On Tuesday night, the city’s Conservation Commission approved the pond dredging plan, as based upon a study by engineering firm Tighe & Bond and put forward by the public works department.
With the approval, the department will put the $350,000 Olmstead/Fitch stormwater management capital project out to bid in search of a contractor. The project will dredge the heavily-silted pond, increasing its stormwater retention ability, replace and lower the pond outlet, fix pond berms and replace 800 feet of 30-inch drainage pipe, from the pond to Myrtle Street, with a 36-inch pipe.
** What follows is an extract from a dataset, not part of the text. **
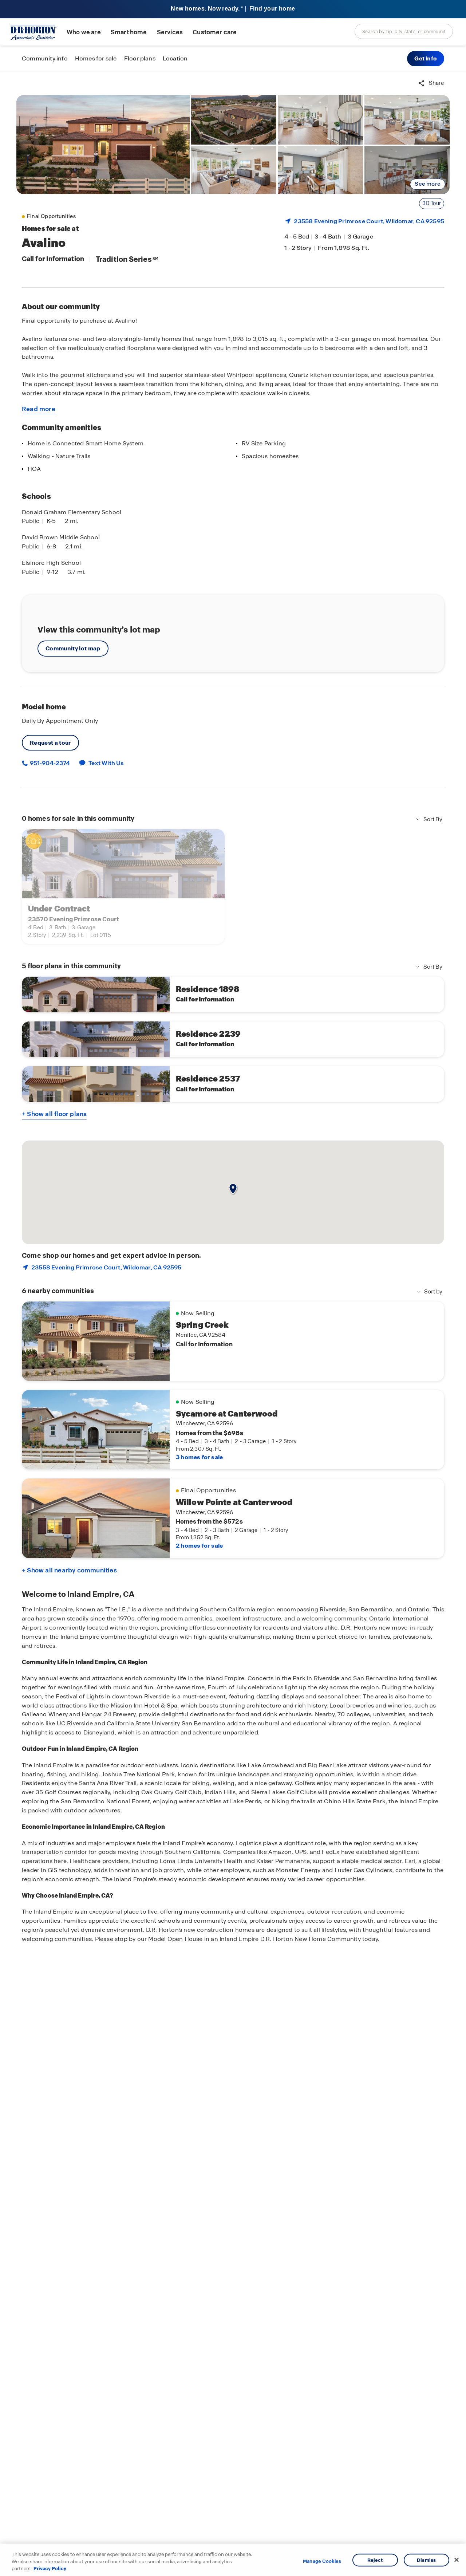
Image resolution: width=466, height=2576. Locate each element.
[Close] (456, 2559)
“We want to do the work in late February or March. That’s the time of the year that has the least impact on an existing wetland,” Alvord said. “We want to do all the planting in the spring.”Fitch Pond lies at the base of the hill behind the former Fitch School on Strawberry Hill Avenue. During heavy rains, the pond frequently floods and drains over onto nearby backyards and into households on Olmstead Place. Many Olmstead Place residents have driveways that slope downward from the street into their garages.
Two Olmstead Place residents are grateful that the pond dredging project will start. At the same time, they believe the pond is not the main culprit behind their flooding woes.
“I asked (the city), if they were going to approve (the dredging plan), don’t approve it thinking they were going to help flood victims,” said Diane Cece, who lives at 37 Olmstead Place. “It means we’re going to flood 10 minutes later instead of five minutes (later). The problem with the pond is lack of maintenance, as is most of the flooding in Norwalk. When the city storm system fails is when we flood, which has nothing to do with the capacity of that pond.”
Dee Arnone, who lives at 39 Olmstead Place, said the pond has not been dredged, to the best of his knowledge, since he moved into the neighborhood 44 years ago.
He believes that two culverts are the primary culprits behind flooding in his neighborhood. Arnone said those culverts — one at the Metro-North Railroad tracks, the other at Fitch Street — were recently cleaned. Keeping them clean is key, according to Arnone.
“It’s very critical that those two culverts be cleaned. It’s really a maintenance problem,” Arnone said.
As for the pond dredging project, Arnone is hopeful that it will help.
“We’re at wit’s end down here. Anything (the city is) offering is going to help,” Arnone said. “They know more about engineering that we do. So far, things are flowing good down here.”